14th March 2012 06:36 PM
Hello everyone I am making a solar rechargeable battery USB thing. I got all the parts and I know that a USB out put Is about 5V and is .500mAmps. My solar plane out put is about 6V and it's current is about 1amps. My batteries are two D cell and there out put together are about 2.5 and it's current is about 7.6Amps. I connect my solar plane to a Diode to stop the flow to go back which then is connect to the postive connection of my battery holder then to a resistor (4.7) which lowers the current to about .550mAmps. Which will go to my female side of the USB. and then complet the circuit by connecting the negative to the negative end to the battery holder and solar plane. Now the problem is that my friend is saying that I need to add a voltage limitar on it right between the solar plane and the battery holder. If I do how would do this?

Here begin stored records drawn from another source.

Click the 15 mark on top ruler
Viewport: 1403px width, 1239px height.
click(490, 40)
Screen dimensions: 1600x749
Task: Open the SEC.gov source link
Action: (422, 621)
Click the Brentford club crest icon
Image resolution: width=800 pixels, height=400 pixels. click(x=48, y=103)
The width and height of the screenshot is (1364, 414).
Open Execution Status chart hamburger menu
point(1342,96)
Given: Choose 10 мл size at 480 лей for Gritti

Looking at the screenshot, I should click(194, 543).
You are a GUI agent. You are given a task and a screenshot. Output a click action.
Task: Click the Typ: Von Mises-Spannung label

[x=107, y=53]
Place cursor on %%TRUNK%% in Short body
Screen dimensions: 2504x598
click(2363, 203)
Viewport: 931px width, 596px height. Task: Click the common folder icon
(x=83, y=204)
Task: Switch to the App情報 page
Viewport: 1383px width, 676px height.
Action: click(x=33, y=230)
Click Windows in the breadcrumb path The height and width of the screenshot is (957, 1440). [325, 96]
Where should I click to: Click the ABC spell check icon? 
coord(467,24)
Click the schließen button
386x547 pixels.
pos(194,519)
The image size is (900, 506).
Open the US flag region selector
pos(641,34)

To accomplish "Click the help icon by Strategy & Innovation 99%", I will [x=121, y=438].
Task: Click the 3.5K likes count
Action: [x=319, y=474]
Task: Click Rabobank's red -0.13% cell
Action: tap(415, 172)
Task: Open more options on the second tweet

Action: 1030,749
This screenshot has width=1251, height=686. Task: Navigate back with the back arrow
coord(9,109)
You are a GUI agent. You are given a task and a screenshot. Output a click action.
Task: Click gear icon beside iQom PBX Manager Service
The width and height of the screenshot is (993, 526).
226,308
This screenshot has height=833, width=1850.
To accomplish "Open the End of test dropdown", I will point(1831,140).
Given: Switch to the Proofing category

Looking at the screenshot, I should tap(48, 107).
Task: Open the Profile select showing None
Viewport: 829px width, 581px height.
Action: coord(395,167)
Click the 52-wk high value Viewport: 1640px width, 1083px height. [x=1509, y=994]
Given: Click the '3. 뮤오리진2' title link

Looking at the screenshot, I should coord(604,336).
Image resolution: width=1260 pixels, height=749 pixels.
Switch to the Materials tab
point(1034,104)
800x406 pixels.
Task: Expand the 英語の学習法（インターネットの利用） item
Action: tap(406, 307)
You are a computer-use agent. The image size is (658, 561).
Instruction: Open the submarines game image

P.S i know I need to double the batteries and the resistor but overall do i need the voltage limitar in it or no?
Last edited by Dragonsniper108; 14th March 2012 at 08:07 PM.
14th March 2012 09:17 PM
The rechargeable battery cells limit their voltage. But you need something to detect a full charge then reduce the current to a trickle.
14th March 2012 09:21 PM
how do I do that please explain thanks or should I make a LED detection thing that will tell me when it is fully charge (still don't know how to make (-_-))
Originally Posted by audioguru
Last edited by Dragonsniper108; 14th March 2012 at 09:34 PM.
14th March 2012 10:41 PM
Most people use a battery charger IC to properly charge a battery. Maxim and many other semiconductor manufacturers make them.
15th March 2012 12:01 AM
thanks but I still don't know how to put that into my circuit
15th March 2012 12:12 AM
To properly charge a battery then use a battery charger IC. Its datasheet will show how to do it.
Originally Posted by Dragonsniper108
Pick a battery charger IC for the type of battery you have (lead-acid, Ni-Cad, Ni-MH or Lithium).
15th March 2012 02:17 AM
15th March 2012 10:04 AM
You need to connect the solar panel to the D cells (via a diode) and include a multimeter set to current.
Pick a sunny day and let us know the current after about 30 minutes. Then we can advise you of the value of a simple current-limiting resistor or otherwise.